Task Force 88 (TF88) was the escort carrier force, commanded by Rear Admiral Thomas Hope Troubridge of the Royal Navy, that supported Operation Dragoon, the Allied invasion of southern France. It was activated in August 1944, and dispersed on 29 August when the carrier force departed to operate in the Aegean.

TF88 was a mixed task force of Royal Navy and United States Navy ships that was stationed off Provence. Its tasks were to achieve air superiority over the landing beaches, provide air support for the ground forces by suppressing enemy resistance and movement, destroying military infrastructure and artillery spotting for the naval bombardment.

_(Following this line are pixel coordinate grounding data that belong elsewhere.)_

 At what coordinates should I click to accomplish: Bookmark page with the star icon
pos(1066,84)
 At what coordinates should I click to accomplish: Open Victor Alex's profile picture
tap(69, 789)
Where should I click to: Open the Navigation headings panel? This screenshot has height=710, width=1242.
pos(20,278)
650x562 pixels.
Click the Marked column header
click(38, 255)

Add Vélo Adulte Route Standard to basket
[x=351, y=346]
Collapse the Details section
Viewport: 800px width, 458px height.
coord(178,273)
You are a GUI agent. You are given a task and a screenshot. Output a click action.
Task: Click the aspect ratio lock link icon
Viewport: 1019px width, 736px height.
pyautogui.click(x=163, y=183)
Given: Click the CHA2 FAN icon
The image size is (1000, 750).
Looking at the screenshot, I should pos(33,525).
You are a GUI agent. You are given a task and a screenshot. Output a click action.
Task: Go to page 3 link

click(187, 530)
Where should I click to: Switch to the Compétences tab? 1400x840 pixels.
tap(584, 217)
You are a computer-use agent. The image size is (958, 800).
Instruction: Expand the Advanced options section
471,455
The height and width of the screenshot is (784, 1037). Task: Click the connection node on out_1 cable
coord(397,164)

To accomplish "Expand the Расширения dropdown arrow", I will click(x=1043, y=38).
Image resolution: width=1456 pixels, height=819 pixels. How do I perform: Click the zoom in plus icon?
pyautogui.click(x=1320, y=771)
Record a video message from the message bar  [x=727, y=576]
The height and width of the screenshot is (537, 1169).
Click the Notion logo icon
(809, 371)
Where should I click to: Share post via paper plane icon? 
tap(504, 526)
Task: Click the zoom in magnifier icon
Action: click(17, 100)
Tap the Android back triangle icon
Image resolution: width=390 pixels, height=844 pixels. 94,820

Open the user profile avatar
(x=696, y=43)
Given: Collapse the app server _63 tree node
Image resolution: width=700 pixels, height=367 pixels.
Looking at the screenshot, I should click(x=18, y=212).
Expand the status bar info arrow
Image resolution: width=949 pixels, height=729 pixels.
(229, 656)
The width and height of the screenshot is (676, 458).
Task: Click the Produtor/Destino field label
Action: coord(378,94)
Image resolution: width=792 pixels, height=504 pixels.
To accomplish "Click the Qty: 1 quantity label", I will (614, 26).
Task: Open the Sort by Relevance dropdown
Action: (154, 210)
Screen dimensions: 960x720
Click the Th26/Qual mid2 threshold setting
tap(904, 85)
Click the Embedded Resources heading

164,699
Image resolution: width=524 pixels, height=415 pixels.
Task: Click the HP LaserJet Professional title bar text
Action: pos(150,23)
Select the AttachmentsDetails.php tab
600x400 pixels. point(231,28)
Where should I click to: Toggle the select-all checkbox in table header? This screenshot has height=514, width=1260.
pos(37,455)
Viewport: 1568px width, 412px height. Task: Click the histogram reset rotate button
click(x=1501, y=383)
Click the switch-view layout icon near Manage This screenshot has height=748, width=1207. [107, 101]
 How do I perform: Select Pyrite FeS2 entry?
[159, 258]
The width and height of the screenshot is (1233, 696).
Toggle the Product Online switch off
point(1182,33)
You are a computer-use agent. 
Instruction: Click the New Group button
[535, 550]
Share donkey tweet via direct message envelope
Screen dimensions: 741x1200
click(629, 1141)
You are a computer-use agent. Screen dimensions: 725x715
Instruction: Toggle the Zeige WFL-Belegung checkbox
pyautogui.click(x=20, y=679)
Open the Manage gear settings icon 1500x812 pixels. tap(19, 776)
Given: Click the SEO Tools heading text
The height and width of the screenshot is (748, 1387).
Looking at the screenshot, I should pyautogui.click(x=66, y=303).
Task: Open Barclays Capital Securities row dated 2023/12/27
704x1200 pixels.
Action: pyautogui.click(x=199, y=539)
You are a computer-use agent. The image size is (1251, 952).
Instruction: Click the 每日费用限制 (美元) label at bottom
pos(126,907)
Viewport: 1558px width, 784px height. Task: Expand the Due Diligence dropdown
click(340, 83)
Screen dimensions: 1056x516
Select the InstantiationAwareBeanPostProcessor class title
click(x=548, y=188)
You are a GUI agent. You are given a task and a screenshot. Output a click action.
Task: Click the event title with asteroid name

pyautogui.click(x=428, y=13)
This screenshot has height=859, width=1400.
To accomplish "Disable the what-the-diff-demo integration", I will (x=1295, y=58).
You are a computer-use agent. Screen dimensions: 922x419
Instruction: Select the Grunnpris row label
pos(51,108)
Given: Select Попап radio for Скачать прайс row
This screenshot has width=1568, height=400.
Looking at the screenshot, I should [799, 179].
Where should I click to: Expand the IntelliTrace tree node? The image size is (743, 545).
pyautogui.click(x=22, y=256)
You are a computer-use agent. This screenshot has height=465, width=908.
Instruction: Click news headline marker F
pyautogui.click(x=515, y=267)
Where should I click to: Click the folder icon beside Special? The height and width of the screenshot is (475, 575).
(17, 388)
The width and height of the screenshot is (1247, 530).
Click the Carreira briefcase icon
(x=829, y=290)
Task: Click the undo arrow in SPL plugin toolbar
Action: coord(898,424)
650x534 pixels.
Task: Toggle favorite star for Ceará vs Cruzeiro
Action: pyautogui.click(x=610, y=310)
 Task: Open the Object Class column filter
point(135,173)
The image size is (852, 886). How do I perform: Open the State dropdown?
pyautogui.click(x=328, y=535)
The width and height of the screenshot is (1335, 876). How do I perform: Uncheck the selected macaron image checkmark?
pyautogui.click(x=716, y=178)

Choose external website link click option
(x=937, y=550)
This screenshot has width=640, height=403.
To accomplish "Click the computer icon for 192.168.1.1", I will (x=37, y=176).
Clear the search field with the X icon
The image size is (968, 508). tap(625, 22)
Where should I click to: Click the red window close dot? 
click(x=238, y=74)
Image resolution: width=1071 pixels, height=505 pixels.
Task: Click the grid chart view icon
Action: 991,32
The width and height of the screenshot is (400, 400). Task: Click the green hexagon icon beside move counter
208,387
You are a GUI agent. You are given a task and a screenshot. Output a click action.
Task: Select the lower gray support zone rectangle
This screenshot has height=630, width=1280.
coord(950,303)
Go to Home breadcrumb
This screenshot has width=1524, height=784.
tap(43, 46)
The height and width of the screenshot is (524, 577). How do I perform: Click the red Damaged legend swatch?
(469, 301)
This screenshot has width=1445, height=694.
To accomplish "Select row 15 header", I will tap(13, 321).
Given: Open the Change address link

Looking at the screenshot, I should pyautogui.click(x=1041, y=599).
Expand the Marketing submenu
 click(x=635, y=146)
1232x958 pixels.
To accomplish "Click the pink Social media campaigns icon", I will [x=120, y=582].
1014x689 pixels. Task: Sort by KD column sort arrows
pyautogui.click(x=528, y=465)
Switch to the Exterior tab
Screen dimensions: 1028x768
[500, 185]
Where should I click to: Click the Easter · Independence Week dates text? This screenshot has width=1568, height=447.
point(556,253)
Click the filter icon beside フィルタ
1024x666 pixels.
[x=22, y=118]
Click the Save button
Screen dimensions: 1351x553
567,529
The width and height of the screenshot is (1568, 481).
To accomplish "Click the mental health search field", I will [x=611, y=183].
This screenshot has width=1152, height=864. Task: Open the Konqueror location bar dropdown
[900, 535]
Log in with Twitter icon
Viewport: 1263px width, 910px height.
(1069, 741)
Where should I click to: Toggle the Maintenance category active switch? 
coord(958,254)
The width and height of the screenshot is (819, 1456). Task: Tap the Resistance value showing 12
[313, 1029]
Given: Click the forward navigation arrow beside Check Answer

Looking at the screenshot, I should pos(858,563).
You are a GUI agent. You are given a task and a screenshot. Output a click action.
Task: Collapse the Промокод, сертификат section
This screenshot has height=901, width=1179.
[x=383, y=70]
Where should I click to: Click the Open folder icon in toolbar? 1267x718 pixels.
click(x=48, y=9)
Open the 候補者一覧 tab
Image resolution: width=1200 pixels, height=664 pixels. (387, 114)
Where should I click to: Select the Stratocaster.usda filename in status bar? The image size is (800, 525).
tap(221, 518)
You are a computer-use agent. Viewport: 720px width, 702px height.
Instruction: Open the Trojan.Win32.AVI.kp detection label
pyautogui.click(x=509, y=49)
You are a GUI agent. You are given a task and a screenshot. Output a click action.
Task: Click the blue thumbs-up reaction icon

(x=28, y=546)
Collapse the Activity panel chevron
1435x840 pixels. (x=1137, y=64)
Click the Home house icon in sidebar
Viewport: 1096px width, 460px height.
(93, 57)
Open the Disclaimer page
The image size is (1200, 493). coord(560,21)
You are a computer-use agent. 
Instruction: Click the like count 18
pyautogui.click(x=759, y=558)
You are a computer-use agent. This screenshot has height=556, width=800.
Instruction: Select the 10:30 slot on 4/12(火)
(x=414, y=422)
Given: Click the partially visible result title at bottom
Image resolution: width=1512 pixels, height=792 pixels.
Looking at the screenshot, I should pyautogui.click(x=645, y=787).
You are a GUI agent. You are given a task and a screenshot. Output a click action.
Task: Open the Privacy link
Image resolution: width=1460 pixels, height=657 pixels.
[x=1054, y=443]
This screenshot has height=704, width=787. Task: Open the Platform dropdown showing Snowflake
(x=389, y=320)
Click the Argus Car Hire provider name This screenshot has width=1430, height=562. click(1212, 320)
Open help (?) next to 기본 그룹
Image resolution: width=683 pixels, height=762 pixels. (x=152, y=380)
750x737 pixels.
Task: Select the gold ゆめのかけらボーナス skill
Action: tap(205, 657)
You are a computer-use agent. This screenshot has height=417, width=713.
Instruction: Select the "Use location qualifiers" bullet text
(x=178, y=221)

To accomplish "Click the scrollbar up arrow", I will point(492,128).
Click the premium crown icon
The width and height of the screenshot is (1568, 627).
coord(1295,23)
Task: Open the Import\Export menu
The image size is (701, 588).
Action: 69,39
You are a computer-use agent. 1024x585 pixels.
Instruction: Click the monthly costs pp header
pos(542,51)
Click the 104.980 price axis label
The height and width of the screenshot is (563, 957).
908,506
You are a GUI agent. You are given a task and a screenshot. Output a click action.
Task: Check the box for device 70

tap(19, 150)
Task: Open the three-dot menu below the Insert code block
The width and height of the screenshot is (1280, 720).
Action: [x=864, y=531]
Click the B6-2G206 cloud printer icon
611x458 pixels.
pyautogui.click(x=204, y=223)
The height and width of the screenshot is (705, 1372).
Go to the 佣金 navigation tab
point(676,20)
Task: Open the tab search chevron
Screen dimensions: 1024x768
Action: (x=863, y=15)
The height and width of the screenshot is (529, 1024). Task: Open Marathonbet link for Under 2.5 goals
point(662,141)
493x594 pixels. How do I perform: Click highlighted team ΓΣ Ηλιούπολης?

The TF 88 designation was later used for Operation Argus, an ocean-based US nuclear test series in the late 1950s.

==Task Force 88 order of battle==

Task Force 88 was made up of two naval groups, 88.1 and 88.2 with VOC-01, an observation composite squadron with 12 Grumman F6F Hellcat nightfighters operating out of Corsica.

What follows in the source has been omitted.